A couple of weeks ago, I wrote a piece about my biggest learnings since starting improv. I can’t recall anything I’ve done in recent history that has so radically shifted how I experience the world. So today, I want to talk to you about faces.
A face is a shape. No. A face is a feeling that we express. Still no. A face is a thousand shards of stories, traumas and opinions neatly zipped up in a singular expression. Ah, yes.
Improv is the process of unzipping your everyday skin and peeking at the layers that lie asleep inside. Maybe you find an old soul trapped in a young body. Perhaps you stumble on someone who wears confidence like a coat. Or maybe you discover a version of yourself that screams the words you never said, that sheds the skin you yearned to outgrow.
The true delight in finding a new face is when that face collides with someone else’s. Perhaps your improv partner asks you to name things you might find at a military base and you triumphantly yell “porridge” as if it’s the most obvious thing in the world. This interaction is utterly unremarkable and exquisitely beautiful at the same time. Something that seems abundantly obvious to you (the military must eat breakfast, after all), is entirely unexpected by the military base that exists in your partner’s conscious mind. When a gap in obviousness seeps into the soul of an interaction, humour and vulnerability are born.

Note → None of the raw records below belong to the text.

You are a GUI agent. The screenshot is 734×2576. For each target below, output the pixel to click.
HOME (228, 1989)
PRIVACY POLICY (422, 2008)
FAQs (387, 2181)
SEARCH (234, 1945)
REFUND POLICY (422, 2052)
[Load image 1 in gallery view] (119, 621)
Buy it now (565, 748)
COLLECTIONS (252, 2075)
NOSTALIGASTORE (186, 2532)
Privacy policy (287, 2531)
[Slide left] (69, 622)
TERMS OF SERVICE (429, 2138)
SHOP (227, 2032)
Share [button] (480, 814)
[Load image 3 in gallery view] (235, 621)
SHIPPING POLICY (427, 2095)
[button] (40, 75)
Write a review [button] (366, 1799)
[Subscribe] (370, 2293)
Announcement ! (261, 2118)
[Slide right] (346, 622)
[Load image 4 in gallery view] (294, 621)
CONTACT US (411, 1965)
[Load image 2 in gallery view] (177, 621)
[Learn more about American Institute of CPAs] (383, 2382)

Obviousness is a curious concept. It claims to sit upon a throne of objectivity but when you dig a little deeper, it betrays its true subjective nature. Let’s call this “subjective obviousness”. There is immense creative power that lies within subjective obviousness. A simple shift in accent, tone or gesture can dramatically alter the way your partner reacts to your face. A coy glance interpreted as a murderous glare extends an offer before you’ve even uttered a word. A Japanese business partner who interprets “no” as “yes” opens the door to a brand new opportunity.
Remember: what’s obvious to you isn’t obvious to everyone else. Unzip your skin and paint your friends, colleagues and partners in a silhouette of trust. Do the obvious, be the obvious, state the obvious. You never know what you might discover.